(REQUIRED WORK): The expected output is the set of lines below beginning at the one that contains "Select the Profile" and ending at the final line, reproduced exactly.

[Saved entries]
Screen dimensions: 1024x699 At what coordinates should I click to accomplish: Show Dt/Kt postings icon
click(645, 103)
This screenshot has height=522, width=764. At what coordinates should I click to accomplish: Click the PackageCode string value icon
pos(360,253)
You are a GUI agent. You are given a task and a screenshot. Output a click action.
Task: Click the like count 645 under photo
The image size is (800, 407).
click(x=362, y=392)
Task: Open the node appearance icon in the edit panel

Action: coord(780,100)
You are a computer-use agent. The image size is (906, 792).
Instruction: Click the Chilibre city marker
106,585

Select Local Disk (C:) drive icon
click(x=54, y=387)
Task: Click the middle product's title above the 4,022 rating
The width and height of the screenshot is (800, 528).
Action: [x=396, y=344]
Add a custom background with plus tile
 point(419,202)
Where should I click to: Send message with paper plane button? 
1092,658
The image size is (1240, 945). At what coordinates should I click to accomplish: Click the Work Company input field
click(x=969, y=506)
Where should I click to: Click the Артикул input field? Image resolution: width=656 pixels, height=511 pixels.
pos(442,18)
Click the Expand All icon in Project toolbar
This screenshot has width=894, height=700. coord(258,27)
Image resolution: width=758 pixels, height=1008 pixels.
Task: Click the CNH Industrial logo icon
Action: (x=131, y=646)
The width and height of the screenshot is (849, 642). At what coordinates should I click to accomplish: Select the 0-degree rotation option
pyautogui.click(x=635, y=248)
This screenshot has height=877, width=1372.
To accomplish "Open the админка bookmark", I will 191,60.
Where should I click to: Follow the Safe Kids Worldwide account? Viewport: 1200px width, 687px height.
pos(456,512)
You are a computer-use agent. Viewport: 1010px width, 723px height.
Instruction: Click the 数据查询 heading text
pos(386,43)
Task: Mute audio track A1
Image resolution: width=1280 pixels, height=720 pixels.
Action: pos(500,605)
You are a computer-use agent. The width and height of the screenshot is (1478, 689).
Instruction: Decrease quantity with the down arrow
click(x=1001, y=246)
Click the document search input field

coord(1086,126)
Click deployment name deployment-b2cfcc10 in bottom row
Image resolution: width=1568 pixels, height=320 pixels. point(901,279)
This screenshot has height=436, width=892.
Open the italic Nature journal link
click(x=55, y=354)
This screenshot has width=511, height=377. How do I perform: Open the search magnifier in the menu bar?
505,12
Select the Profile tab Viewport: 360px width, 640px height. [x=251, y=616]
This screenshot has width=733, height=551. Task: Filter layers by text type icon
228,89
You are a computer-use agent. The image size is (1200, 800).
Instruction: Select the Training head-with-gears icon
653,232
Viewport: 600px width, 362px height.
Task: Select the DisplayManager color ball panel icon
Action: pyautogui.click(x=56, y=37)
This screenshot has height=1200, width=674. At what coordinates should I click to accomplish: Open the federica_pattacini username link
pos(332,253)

(EXERCISE RESULT):
Select the Profile tab Viewport: 360px width, 640px height. [x=251, y=616]
This screenshot has width=733, height=551. Task: Filter layers by text type icon
228,89
You are a computer-use agent. The image size is (1200, 800).
Instruction: Select the Training head-with-gears icon
653,232
Viewport: 600px width, 362px height.
Task: Select the DisplayManager color ball panel icon
Action: pyautogui.click(x=56, y=37)
This screenshot has height=1200, width=674. At what coordinates should I click to accomplish: Open the federica_pattacini username link
pos(332,253)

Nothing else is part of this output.